En Côte d’Ivoire, il y a une attente pour recevoir ces œuvres et continuer le développement de la politique muséale. Cette restitution devrait s’accompagner d'un travail de formation et de collaboration pour monter en compétence sur la gestion patrimoniale. Il s’agit d’un sujet à la croisée de différentes cultures. 

 

 

sénatrice Mathilde Ollivier au sénat

 



 

Avez-vous un message particulier pour les lecteurs de lepetitjournal.com ?

Cela fait maintenant un an que je suis élue pour représenter les Françaises et les Français de l'étranger. Et c'est un plaisir de rencontrer les Françaises et les Français de l'étranger lors de tous mes déplacements et d'échanger autour de nombreuses problématiques qui nous concernent toutes et tous. Que nous soyons en Europe, en Amérique, en Afrique, partout dans le monde, les problématiques sont différentes. Mais il y a quelque chose qui nous anime et nous relie tous : la volonté que le service public reste fort à l'étranger. Nous devons continuer de nous battre autour de cette idée, au cœur de la campagne menée lors des dernières élections législatives avec le Nouveau Front Populaire.

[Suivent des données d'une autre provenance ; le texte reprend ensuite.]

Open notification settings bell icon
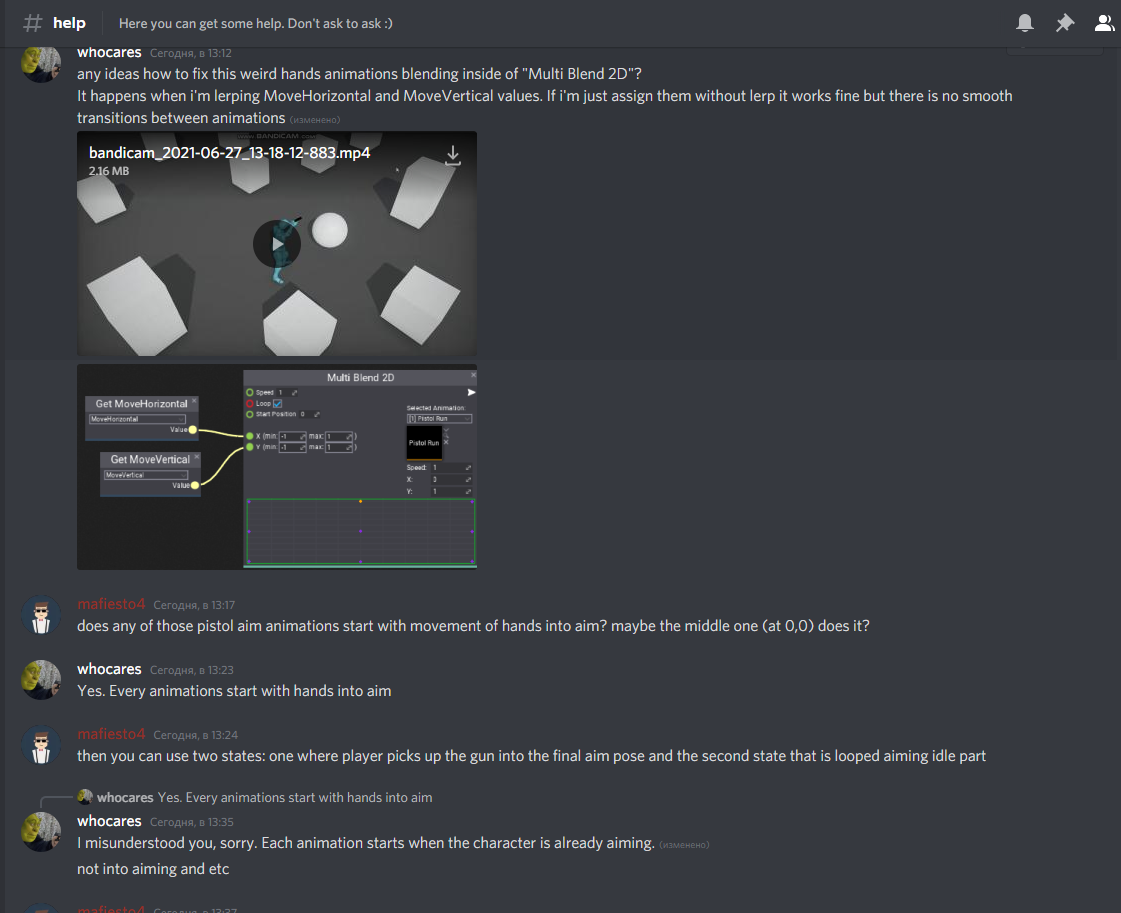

Il faut que les Français de l’étranger puissent garder des services consulaires forts et qu’ils y voient un vrai soutien. Nous devons garder une politique consulaire forte et de soutien aux compatriotes partout sur la planète. Nous continuerons à nous battre, notamment lors du projet de loi de finances ; avec, bien sûr, la collaboration essentielle des élus consulaires.